§ **Given instruction**
Count the lines in the entries below that contain the string "Click", treating uppercase and lowercase letters as distinct. Give only the resulting number.

§ **Supplied records**

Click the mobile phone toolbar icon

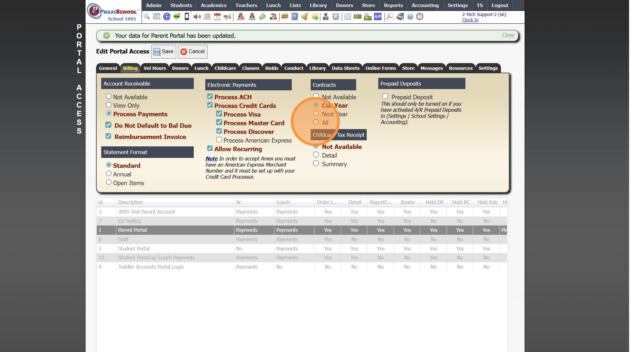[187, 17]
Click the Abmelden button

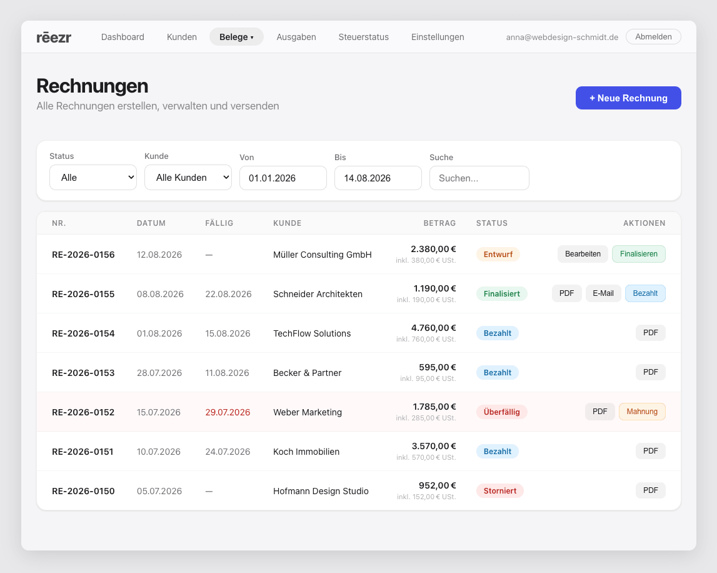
--
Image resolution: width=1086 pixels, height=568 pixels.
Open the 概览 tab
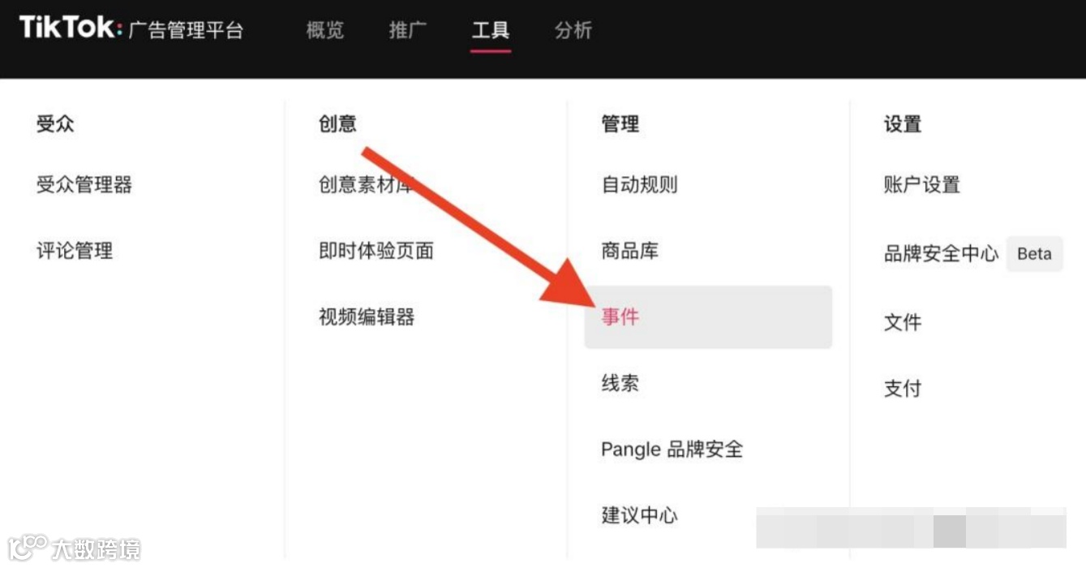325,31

§ **Completed exercise**
2